Museum in Longmont, Colorado

The Longmont Museum & Cultural Center is a municipally-funded museum in Longmont, Colorado. It collects and interprets the history and culture of the St. Vrain Valley in northern Colorado.

==History==
The museum was founded in 1936 as part of the St. Vrain Historical Society. In 1940, the museum opened to the public with exhibits in the carriage house at the Callahan House. The museum became a department of the City of Longmont in 1970. In 2002, the new $6 million Longmont Museum & Cultural Center opened at 400 Quail Road in south Longmont, nearly doubling the museum's exhibition and program space.

In 2015 the museum expanded its premises, an expansion including the 250-seat Stewart auditorium, an atrium, and education center.

==Exhibits and programs==
The Longmont Museum has two permanent exhibits, the Longs Peak Room Interactive Gallery and Front Range Rising, both of which explore the history of Longmont and the northern Colorado Front Range region. Each year it hosts 6-8 special exhibits on a variety of topics. Major recent exhibitions have included Return to Route 66: Photographs from the Mother Road, Ansel Adams & Edwin Land: Art, Science and Invention – Photographs from the Polaroid Collection; and Edward Weston: Life Work.
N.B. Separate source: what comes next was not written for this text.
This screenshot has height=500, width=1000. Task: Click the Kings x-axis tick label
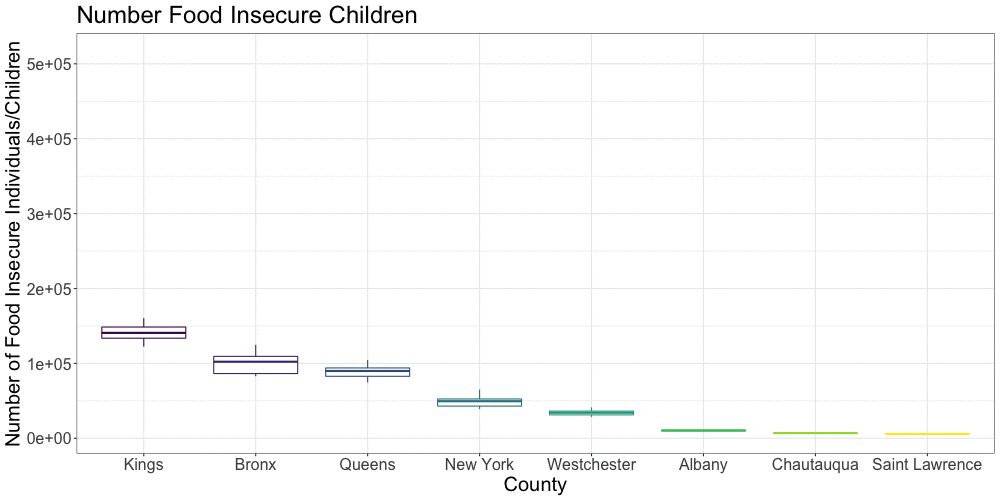click(144, 464)
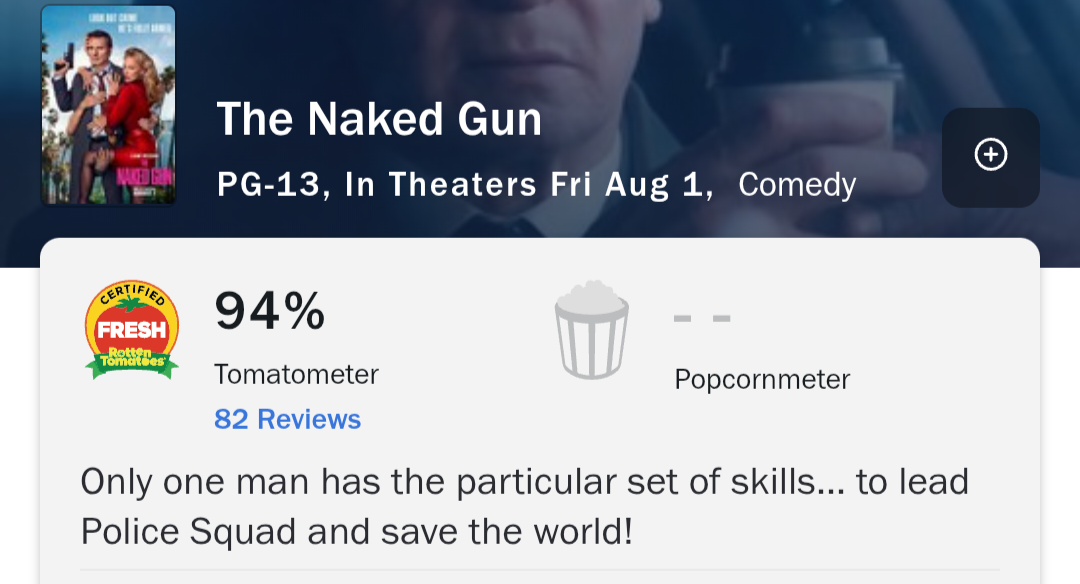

Special exhibits also feature the work of local artists, current issues in science, and in-depth explorations of local and regional history.

The Longmont Museum hosts a Día de los Muertos celebration each year, bringing in over 1,500 people to see altars from the community, hear traditional music, and try pan de muertos and other traditional foods eaten on Día de los Muertos. Another popular education program at the museum is Discovery Days, an art and craft program for ages 2–5 and a parent.